Selama beberapa dekade terakhir, ia telah melihat banyak hal negatif yang dihadapi populasi Muslim dan imigran di Australasia, dan mengatakan serangan Christchurch “hanya masalah waktu.”
“Itu akan terjadi di beberapa titik, apakah ke masjid atau gereja, karena ada begitu banyak ketegangan di sana.”
Meskipun serangan Christchurch mengejutkan banyak orang, Sultana percaya ada tanda-tanda yang jelas tentang ekstrem rasis Selandia Baru selama bertahun-tahun.
“Ketegangan telah meningkat selama bertahun-tahun, orang bisa merasakan bahwa dunia berubah setelah 9/11. Tidak akan pernah sama, dan Selandia Baru berpikir terlalu jauh untuk merasakan efek dari hal-hal seperti perang di Timur Tengah, tetapi kami cukup dekat untuk merasakan pengaruhnya, ”jelas Sultana.
Pada bulan Mei, reporter Newshub Patrick Gower melakukan penyelidikan terhadap supremasi kulit putih di Selandia Baru. Penelitian menyimpulkan bahwa masalah di sini jauh lebih besar daripada yang disadari oleh beberapa orang.
“Hampir ada tutup ini pada stoples ‘ini terjadi, langsung saja …’ dan saya pikir pembukaan tutupnya sangat bagus untuk kita semua. Itulah yang dilakukan penyelidikan Patrick untuk saya.
“Saya kembali ke berapa kali saya memposting di Facebook mengatakan ‘Front Nasional telah memutuskan untuk memposting sesuatu yang lain tentang saya hari ini’, dan jumlah orang yang hanya akan mengatakan ‘oh, lupakan saja, jangan khawatir tentang hal itu ‘dan dalam proses itu bagi saya berpikir saya bereaksi berlebihan. ”
Solusi
Khan mengatakan pemerintah perlu menyadari keragaman dalam komunitas Muslim, dan bekerja untuk melibatkan lebih banyak orang dalam diskusi.
“Anda melihat bahwa dalam hal bagaimana komisi kerajaan telah dibentuk, siapa yang mereka undang untuk terlibat dalam hal itu,” katanya.
“Ini tentu saja tidak mewakili keseluruhan komunitas Muslim, itu mewakili bagian yang sangat kecil dari komunitas Muslim, dan itu adalah kegagalan yang menunggu untuk meledak dalam waktu dekat untuk jangka panjang. Kami memiliki sekelompok orang yang menasihati pemerintah dan mereka telah melakukannya untuk sementara waktu dan pemerintah berpikir itu sudah cukup. Kami telah berkembang jauh melampaui itu. ”
Sultana menambahkan bahwa media bisa melakukan lebih banyak untuk menggunakan pengaruhnya untuk menciptakan jembatan, bukan hambatan.

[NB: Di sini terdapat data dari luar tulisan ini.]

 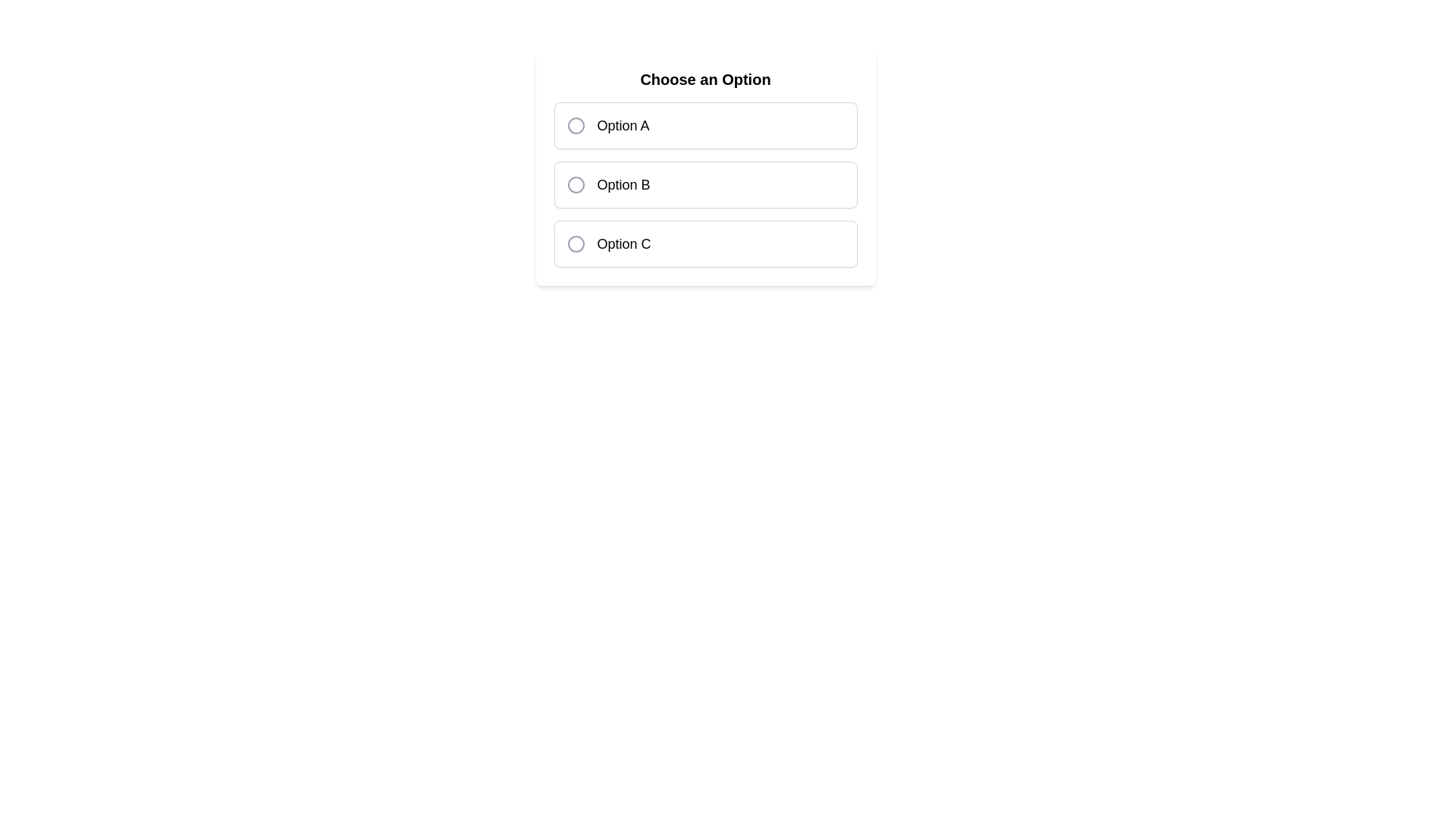 I want to click on the radio button for 'Option C', so click(x=575, y=243).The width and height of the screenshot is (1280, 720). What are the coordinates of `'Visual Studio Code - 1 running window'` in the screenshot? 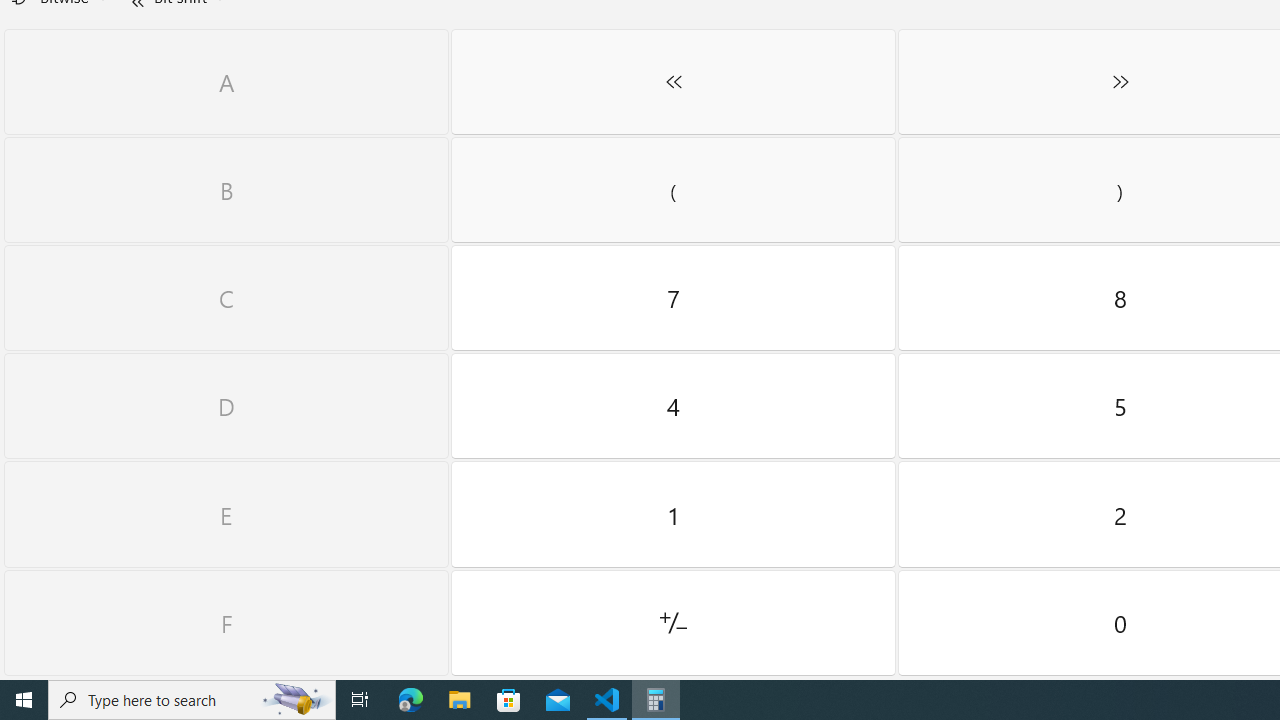 It's located at (606, 698).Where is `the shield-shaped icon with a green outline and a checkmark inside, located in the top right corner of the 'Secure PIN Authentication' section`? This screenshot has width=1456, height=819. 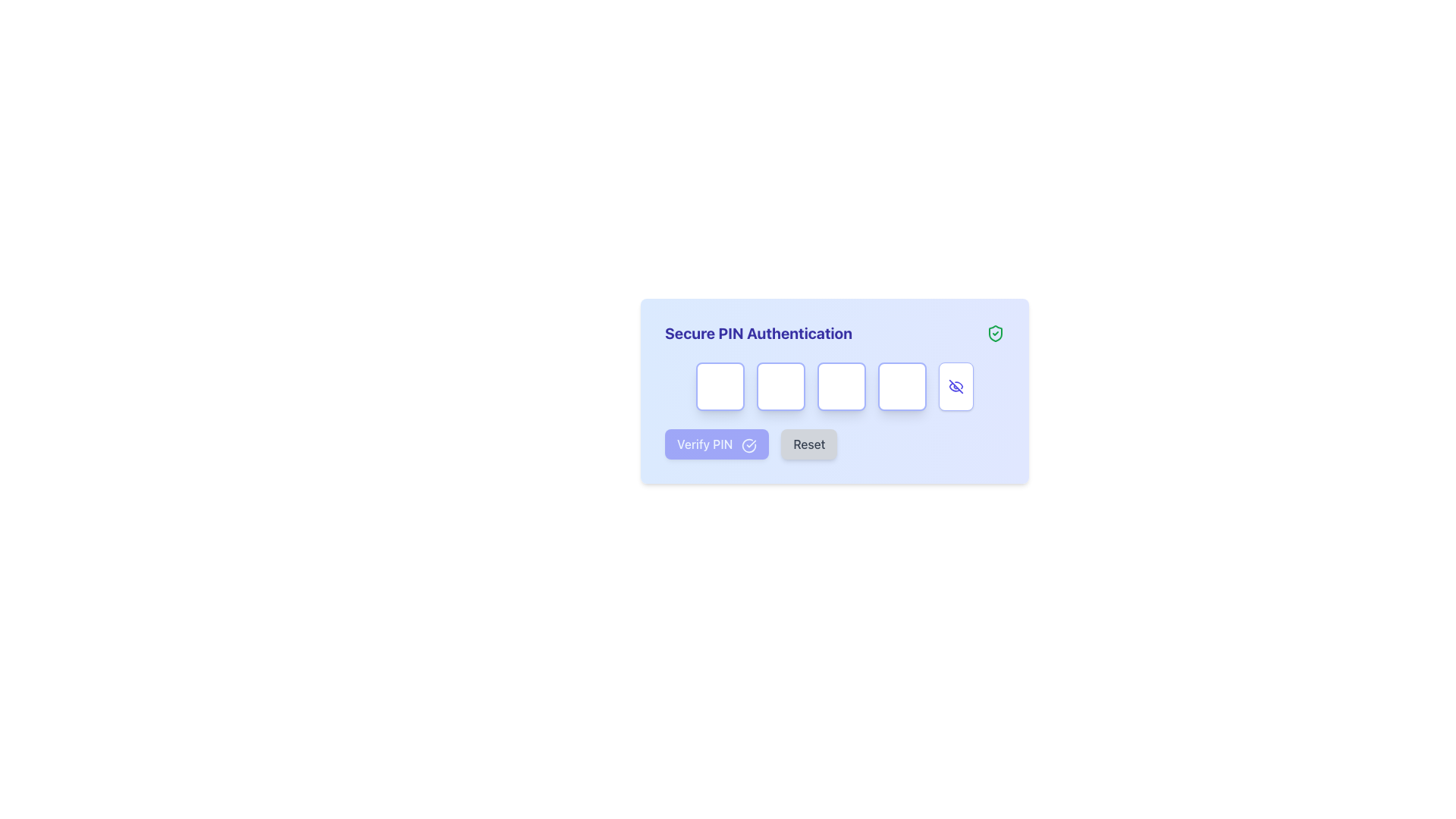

“Media memiliki peran besar, dan saya pikir media selalu tidak baik terhadap kelompok marginal atau minoritas khususnya. Media dapat memainkan peran besar dalam menyatukan orang atau memecah belah orang dan saya pikir mereka pasti bisa melakukan yang lebih baik dalam hal ini. Selandia Baru memiliki kesempatan untuk memimpin tuduhan ini, jadi mengapa tidak? ”
Sementara pemerintah memiliki kekuatan untuk mendorong sejumlah besar perubahan, Sultana percaya bahwa larangan populasi membawa perubahan dengan menjangkau satu sama lain.
“Kecuali kita mengembangkan dialog baru, meskipun kita hidup di negara yang sama, berdampingan, kita tidak benar-benar. Kita hidup di dua dunia yang berbeda. Saya tidak tahu tentang Muslim lain tetapi saya juga belajar pada saat ini, dialog yang tepat yang perlu kita miliki di sekitar Christchurch. Semuanya baru. ”
Khan mengatakan yang paling penting adalah kita tidak pernah berhenti belajar tentang satu sama lain, karena ketika kita berhenti, kita menjadi tidak dapat memahami motivasi orang lain.
“Semuanya dimulai dari belajar terlebih dahulu, dan kami ingin dipahami dalam ruang keragaman, kami ingin berbicara tentang keadilan rasial dan apa artinya itu dalam konteks Selandia Baru, dampaknya di komunitas tertentu,” kata Khan.
“Jika kamu mendengar itu, dan itu mungkin memicu semacam inisiatif bagimu, maka itu bagus. Itu pekerjaan kami dengan baik. ”
Christchurch adalah kota terbesar di Pulau Selatan Selandia Baru dan pusat Canterbury. Ini adalah rumah bagi 404.500 penduduk, menjadikannya kota terpadat ke-3 Selandia Baru di belakang Auckland dan Wellington.
Ada sekitar 50.000 Muslim di Selandia Baru dan sekitar 60 masjid dan pusat Islam.